Another area that I find somewhat challenging is the explanation adduced for the preference of a robust human rights mandate over the original function of monitoring compliance with economic rules. One gets the impression that empowering the ECCJ in economic matters would amount to acting in bad faith and acting outside the scope of delegated authority.  Again a number of questions could be raised. First, can the court’s supervision of the explicit economic objective for integration be less legitimate than the peripheral (if implicit) human rights protection goals of ECOWAS? Second, is the impact of ECCJ decisions in relation to economic rules likely to be more injurious to ECOWAS states than decisions arising from allegations of human rights violations? As authors like Andrew Guzman and Mark Pollack argue, while international courts provide information identifying ‘transgressors’ (through the adversarial process) that allows states themselves ‘punish’ violations, the courts themselves do not enforce international law. Applying this argument, is it more likely that ECOWAS States will sanction economic violations than human rights violations based on information supplied by the ECCJ? Or, is the damage to the reputation of a state as a violator of economic rules more injurious than as a violator of human rights rules? Could it be possible that external donor interest in ensuring some compliance with economic rule is lower than interest in ensuring compliance with human rights?

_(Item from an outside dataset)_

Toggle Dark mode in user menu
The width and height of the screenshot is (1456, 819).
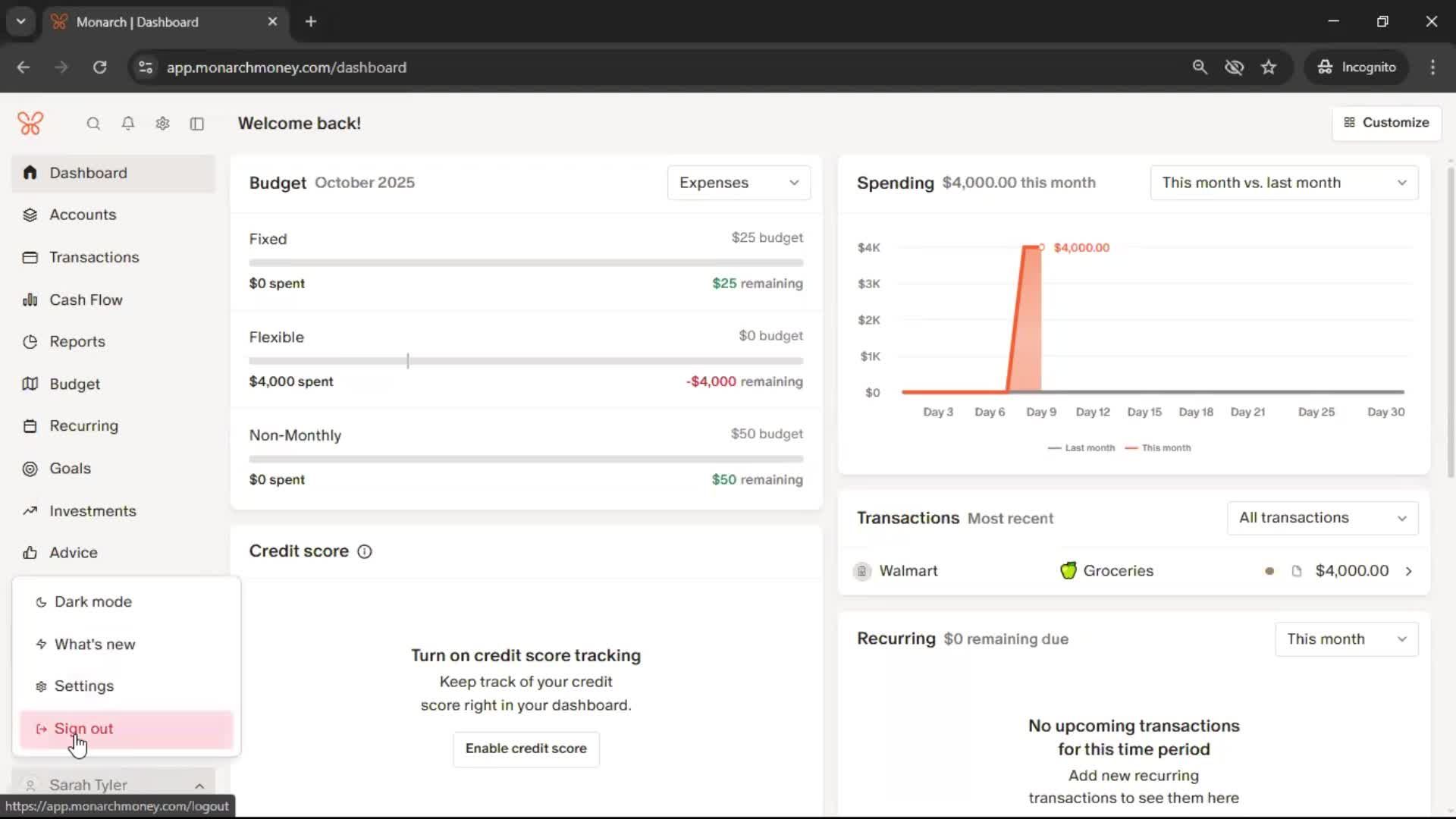click(x=93, y=602)
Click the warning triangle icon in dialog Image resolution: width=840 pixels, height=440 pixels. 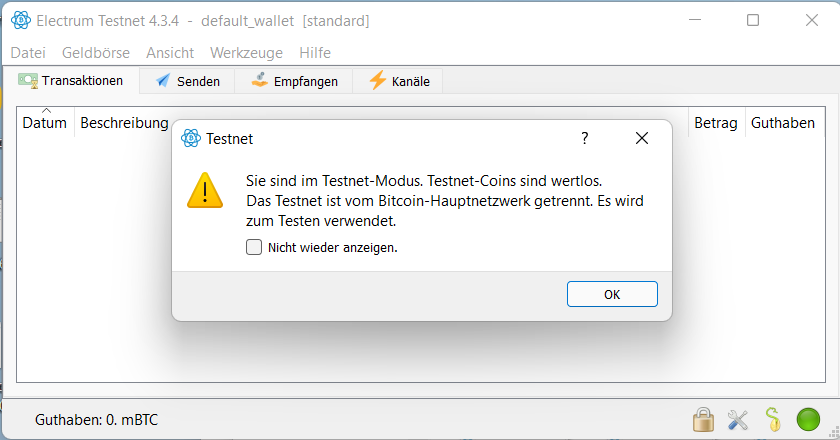click(205, 190)
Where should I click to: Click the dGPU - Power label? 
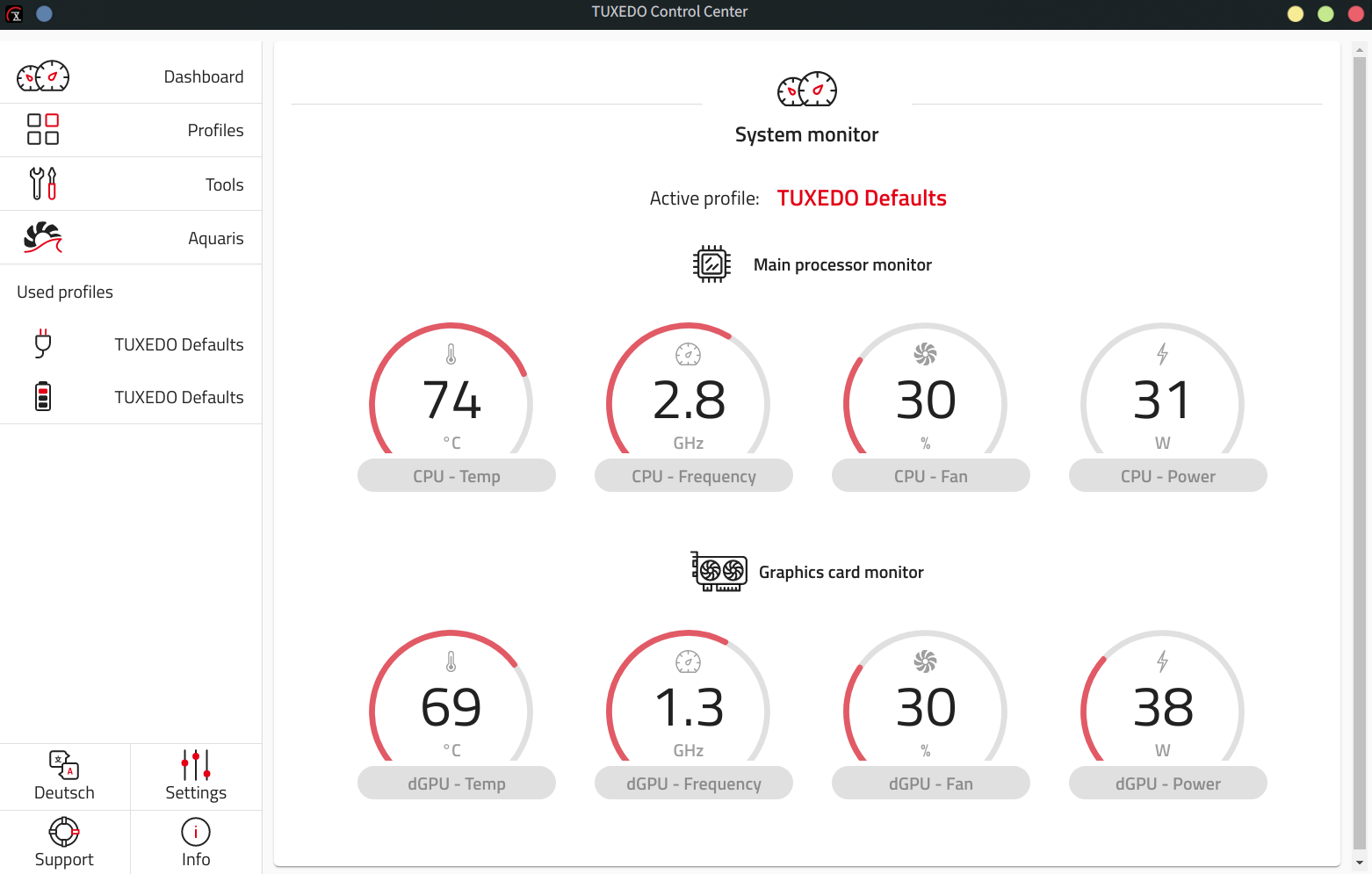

The authors have also highlighted the fact that ECOWAS States have surprisingly refrained from applying sanctions against the ECCJ but have instead acted to increase its independence. Weingast and Moran suggest that where control by a principal is effective, overt sanctioning is rare as the agent rationally anticipates the preferences of the principal and incorporates those preferences into their behaviour. The question then is whether the act of ignoring certain decisions of the ECOWAS Court is not a tool by which ECOWAS States control the ECCJ by forcing it to self-censor in appropriate cases such that no overt sanctioning is necessary? This is another question that the authors could have addressed.

Despite the questions I have raised and notwithstanding how the authors respond to those questions, there is no gainsaying that the authors have laid a very important foundation for understanding the evolution of international institutions created by governments on the African continent. The work also charts a new course for the study of the role of civil society in shaping the direction of international law in Africa.